Task objective => Copy exactly the lines of the records below, and only those lines, beginning with the line that contains "Select the 325e iPerformance variant cell" and ending with the line that contains "Task: Move separator block up".

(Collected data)
• • • • •

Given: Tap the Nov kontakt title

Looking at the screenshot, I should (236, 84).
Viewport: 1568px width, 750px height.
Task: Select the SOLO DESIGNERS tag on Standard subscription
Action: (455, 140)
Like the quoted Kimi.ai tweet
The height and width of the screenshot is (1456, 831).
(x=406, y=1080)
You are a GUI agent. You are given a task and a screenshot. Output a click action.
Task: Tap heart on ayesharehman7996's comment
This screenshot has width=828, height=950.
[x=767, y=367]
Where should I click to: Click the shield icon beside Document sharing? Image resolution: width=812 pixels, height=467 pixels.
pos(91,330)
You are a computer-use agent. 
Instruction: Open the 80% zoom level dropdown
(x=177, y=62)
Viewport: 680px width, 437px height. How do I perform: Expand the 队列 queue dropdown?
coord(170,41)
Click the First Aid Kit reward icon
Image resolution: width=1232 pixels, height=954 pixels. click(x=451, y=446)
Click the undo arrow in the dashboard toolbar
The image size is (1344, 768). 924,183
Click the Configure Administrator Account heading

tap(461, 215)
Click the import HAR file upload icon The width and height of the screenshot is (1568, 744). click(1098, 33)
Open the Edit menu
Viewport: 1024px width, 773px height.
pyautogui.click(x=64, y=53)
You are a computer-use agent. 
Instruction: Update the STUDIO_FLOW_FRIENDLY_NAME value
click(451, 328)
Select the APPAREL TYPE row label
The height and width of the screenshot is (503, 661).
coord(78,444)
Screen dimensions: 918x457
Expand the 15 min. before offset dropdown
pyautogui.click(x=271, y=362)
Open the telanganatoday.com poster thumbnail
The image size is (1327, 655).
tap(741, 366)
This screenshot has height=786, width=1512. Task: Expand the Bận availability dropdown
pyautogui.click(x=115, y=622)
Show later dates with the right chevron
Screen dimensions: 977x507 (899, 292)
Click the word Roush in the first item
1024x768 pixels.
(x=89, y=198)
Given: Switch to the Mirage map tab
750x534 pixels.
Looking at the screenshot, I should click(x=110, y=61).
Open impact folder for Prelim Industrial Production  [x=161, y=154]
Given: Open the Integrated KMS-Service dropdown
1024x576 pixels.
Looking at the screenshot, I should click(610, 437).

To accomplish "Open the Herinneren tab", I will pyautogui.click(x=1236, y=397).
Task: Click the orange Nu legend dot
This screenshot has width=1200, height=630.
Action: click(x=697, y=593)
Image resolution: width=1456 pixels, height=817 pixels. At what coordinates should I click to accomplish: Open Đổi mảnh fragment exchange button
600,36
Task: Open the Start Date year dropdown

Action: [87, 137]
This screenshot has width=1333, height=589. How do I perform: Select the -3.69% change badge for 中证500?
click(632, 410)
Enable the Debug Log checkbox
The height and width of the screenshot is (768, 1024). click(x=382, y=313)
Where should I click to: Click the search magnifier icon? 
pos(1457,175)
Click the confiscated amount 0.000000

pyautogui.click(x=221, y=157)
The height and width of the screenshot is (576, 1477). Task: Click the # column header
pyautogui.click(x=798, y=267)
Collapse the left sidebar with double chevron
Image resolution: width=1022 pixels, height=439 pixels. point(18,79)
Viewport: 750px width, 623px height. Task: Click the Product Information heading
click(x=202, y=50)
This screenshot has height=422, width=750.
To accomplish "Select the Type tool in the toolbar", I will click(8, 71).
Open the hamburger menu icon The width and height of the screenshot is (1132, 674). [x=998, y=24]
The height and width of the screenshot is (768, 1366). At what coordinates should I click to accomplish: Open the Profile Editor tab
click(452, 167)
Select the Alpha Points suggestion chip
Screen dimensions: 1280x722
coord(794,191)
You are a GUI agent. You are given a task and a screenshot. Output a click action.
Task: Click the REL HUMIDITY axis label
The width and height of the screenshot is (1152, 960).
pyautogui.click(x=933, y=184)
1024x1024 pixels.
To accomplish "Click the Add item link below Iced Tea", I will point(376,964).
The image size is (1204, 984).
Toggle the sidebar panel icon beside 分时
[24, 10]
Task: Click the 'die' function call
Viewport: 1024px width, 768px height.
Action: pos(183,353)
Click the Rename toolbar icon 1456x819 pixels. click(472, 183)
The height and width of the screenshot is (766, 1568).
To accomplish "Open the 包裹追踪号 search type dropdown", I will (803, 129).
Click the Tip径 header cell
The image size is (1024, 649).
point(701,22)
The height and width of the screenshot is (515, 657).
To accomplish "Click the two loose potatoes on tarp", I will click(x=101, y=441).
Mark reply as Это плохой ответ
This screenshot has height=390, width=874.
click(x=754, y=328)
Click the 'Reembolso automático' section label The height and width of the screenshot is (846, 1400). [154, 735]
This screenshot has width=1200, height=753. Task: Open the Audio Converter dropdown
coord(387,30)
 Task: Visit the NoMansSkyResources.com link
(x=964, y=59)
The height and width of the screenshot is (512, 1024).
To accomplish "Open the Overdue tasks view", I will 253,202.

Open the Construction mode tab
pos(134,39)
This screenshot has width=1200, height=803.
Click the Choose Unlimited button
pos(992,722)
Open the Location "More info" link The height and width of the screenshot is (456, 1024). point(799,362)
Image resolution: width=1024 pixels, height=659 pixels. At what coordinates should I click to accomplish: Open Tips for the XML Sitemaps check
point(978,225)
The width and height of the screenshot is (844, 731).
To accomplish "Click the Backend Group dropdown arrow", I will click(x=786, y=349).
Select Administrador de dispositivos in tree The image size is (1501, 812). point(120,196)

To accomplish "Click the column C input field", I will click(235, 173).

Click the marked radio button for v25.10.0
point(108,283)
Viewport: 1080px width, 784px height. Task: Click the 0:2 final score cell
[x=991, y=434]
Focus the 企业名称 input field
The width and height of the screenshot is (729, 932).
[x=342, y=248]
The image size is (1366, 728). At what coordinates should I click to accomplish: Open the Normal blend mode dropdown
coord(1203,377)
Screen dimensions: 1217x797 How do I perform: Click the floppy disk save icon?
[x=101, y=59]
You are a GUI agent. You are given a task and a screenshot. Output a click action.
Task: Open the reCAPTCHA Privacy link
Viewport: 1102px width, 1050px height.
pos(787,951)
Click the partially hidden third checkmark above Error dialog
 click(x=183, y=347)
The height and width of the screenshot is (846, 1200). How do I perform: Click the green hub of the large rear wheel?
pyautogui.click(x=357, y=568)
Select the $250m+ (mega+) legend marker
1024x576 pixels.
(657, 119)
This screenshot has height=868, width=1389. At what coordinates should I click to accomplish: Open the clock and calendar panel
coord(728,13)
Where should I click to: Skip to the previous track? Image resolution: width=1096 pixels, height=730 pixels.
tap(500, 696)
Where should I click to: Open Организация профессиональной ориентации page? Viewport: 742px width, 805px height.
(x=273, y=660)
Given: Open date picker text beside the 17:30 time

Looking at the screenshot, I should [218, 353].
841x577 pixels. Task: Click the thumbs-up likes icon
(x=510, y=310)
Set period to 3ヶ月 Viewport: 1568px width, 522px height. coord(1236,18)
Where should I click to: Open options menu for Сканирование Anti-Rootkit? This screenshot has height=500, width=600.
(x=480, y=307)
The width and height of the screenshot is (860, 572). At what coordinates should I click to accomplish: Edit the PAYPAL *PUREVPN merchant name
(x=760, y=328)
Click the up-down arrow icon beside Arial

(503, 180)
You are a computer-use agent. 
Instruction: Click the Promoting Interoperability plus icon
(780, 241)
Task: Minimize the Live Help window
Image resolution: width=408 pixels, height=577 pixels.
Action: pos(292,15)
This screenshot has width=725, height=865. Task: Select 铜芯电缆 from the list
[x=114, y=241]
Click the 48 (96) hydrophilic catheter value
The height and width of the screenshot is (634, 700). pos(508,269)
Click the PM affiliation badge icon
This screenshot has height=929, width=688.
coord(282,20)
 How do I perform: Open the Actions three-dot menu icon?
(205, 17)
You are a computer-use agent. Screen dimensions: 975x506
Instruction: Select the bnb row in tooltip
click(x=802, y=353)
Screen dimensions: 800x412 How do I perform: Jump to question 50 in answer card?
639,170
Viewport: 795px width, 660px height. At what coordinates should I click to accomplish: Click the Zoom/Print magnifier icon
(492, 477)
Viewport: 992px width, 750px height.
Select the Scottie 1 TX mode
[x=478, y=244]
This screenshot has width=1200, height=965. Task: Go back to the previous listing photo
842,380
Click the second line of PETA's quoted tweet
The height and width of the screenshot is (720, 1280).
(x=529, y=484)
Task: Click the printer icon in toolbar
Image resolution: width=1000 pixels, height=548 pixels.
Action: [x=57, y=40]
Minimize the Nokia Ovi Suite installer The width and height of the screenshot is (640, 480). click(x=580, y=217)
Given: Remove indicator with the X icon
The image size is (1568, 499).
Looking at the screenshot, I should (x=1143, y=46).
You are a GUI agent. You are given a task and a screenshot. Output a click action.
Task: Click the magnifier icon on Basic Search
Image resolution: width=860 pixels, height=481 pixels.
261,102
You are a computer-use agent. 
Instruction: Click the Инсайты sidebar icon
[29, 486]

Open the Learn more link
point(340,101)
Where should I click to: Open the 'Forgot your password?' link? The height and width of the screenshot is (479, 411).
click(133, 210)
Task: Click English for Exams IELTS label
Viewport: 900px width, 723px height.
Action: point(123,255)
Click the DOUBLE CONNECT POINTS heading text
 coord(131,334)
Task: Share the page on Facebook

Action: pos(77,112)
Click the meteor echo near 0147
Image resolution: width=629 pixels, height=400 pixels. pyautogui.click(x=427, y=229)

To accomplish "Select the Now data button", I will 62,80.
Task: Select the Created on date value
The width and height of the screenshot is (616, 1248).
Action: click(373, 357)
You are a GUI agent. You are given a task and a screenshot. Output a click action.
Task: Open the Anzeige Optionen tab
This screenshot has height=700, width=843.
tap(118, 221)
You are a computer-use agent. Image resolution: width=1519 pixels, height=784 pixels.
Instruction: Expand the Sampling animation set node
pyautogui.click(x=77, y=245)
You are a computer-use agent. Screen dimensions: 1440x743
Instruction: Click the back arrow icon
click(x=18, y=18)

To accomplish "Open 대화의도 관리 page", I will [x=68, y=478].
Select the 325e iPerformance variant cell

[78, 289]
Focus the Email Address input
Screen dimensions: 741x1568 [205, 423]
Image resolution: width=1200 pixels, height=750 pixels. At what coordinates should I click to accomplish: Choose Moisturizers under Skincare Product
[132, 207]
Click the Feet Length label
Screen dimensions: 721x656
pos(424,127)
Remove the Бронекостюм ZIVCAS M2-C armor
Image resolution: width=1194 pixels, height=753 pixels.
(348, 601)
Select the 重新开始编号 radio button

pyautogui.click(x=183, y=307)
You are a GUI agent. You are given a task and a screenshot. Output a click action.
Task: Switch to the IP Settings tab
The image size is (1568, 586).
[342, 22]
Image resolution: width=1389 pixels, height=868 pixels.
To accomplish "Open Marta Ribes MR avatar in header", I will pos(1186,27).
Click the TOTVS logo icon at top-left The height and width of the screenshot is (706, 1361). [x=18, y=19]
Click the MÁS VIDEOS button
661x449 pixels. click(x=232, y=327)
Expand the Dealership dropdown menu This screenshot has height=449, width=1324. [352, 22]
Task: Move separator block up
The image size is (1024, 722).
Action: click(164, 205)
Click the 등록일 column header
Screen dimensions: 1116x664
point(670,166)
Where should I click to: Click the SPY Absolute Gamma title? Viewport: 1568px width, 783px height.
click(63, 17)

• • • • •

Exercise solution =>
Select the 325e iPerformance variant cell

[78, 289]
Focus the Email Address input
Screen dimensions: 741x1568 [205, 423]
Image resolution: width=1200 pixels, height=750 pixels. At what coordinates should I click to accomplish: Choose Moisturizers under Skincare Product
[132, 207]
Click the Feet Length label
Screen dimensions: 721x656
pos(424,127)
Remove the Бронекостюм ZIVCAS M2-C armor
Image resolution: width=1194 pixels, height=753 pixels.
(348, 601)
Select the 重新开始编号 radio button

pyautogui.click(x=183, y=307)
You are a GUI agent. You are given a task and a screenshot. Output a click action.
Task: Switch to the IP Settings tab
The image size is (1568, 586).
[342, 22]
Image resolution: width=1389 pixels, height=868 pixels.
To accomplish "Open Marta Ribes MR avatar in header", I will pos(1186,27).
Click the TOTVS logo icon at top-left The height and width of the screenshot is (706, 1361). [x=18, y=19]
Click the MÁS VIDEOS button
661x449 pixels. click(x=232, y=327)
Expand the Dealership dropdown menu This screenshot has height=449, width=1324. [352, 22]
Task: Move separator block up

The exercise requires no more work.